Después de la nocturna Hereditary (2018), la segunda película de Ari Aster ensaya un nuevo tipo de oscuridad, en este caso con una luz que casi quema los ojos, con personjes vestidos de blanco y una protagonista rubia que lleva una corriente sombría por dentro: Midsommar es, como dijo su director, una película de ruptura que se convierte en una película de terror, pero también un relato sobre el costado pesadillesco de varios elementos que tontamente podrían identificarse con la felicidad —la ausencia de oscuridad, antes que nada—. En su primera parte angustiante y convulsionada, la enfermedad mental es el motor del sufrimiento y la tensión que envuelven a Dani (Florence Pugh), una chica que toma ansiolíticos y que es una especie de carga no solo para su novio sino para el grupo de amigos de él, todos estudiantes de Psicología. El novio siente culpa por estar pensando en dejarla, y la ruptura directamente se vuelve imposible cuando a ella le toca el golpe más duro de su vida; lo doloroso no es tanto lo que le pasa a Dani, sino entender hasta qué punto está desamparada cuando su grupo más cercano se cuida para no demostrarle que están hartos de ella. Así y todo, la incluyen en un viaje a Suecia cuyo objetivo es visitar y estudiar, para la tesis de uno de ellos, a una comunidad religiosa cerrada cuyos miembros visten de blanco, habitan un paisaje solar hasta lo insoportable y parecen haber encontrado el secreto de una felicidad insidiosa en pleno siglo XXI a fuerza de aferrarse al pasado o quizás, para ser más precisa, de sustraerse al paso del tiempo.
La construcción de este universo es potente: desde el momento en que ingresan a la comuna en Hälsigland, Dani y sus amigos parecen entrar a un mundo de fábula a través de una puerta de madera pintada que podría ilustrar la tapa de un libro, y cuyos pocos edificios a la vista son rabiosamente geométricos y pintados a mano, como cavernas antiguas con mensajes de otra era. La sensación de anacronismo es tan fuerte que nada parece real, ni la pureza de los blancos en la ropa, ni las sonrisas imborrables, ni ese campo de sol de medianoche donde la primera aberración parece ser la abolición completa de la noche y su ciclo natural. El problema de la película es que esto es lo mejor que tiene para ofrecer, y luego hay una construcción narrativa que no está a la altura. La descomposición del grupo humano conformado en su mayoría por estudiantes varones de posgrado, que de modo inverosímil insisten en quedarse a observar una comunidad después de ser testigos de un acto horrendo, difícilmente le importe a alguien, porque ya estaba establecida desde el comienzo de la película su mediocridad (Aster incluso hace desaparecer personajes con excusas que solo son creíbles para la desorientada Dani, y luego se toma el trabajo de mostrarnos cuál fue su destino real).

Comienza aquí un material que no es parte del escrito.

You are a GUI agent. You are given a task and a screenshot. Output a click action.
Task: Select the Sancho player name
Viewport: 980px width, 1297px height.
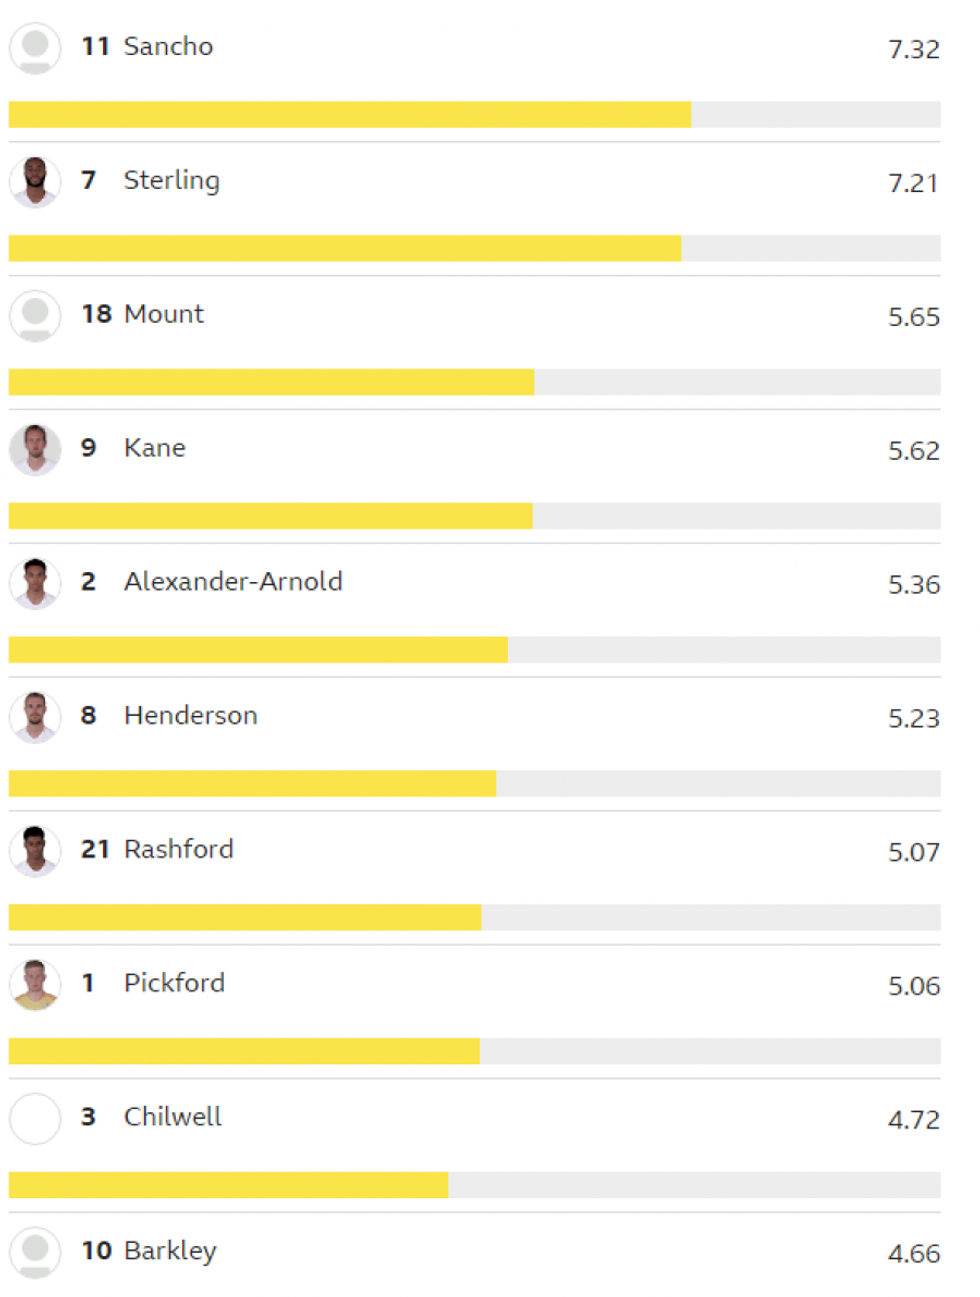(168, 47)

Dani es la única cuyo devenir quizás sigamos con interés, pero la esforzada construcción de su prontuario psíquico y emocional, e incluso la pesadillesca presencia de los padres muertos, se abandona como por arte de magia.
Es poderosa, aunque nada original, la idea de una felicidad conquistada en primer lugar a fuerza de fundirse en un todo social que no deja el más mínimo resquicio para el individuo, pero la tensión de este “descanso” emocional con el pasado traumático de Dani no existe en Midsommar simplemente porque la película lo abandona, más interesada en impresionar con largas escenas que se podrían considerar de alto impacto que en ofrecer un relato sólido. La debilidad de lo impactante es que se consume en su propia llama; Ari Aster toma la arriesgada decisión de ubicar la escena más violenta hacia la mitad de Midsommar y después de eso, cualquier cosa que veamos nos parecerá más o menos irrelevante, pese a lo cual la cámara se demora en cadáveres, fuego, desmembramientos y todo un repertorio inútil, sin duda menos efectivo que el rostro miserablemente triunfal de Florence Pugh y esos destellos de intensidad real que hay que buscar entre los escombros.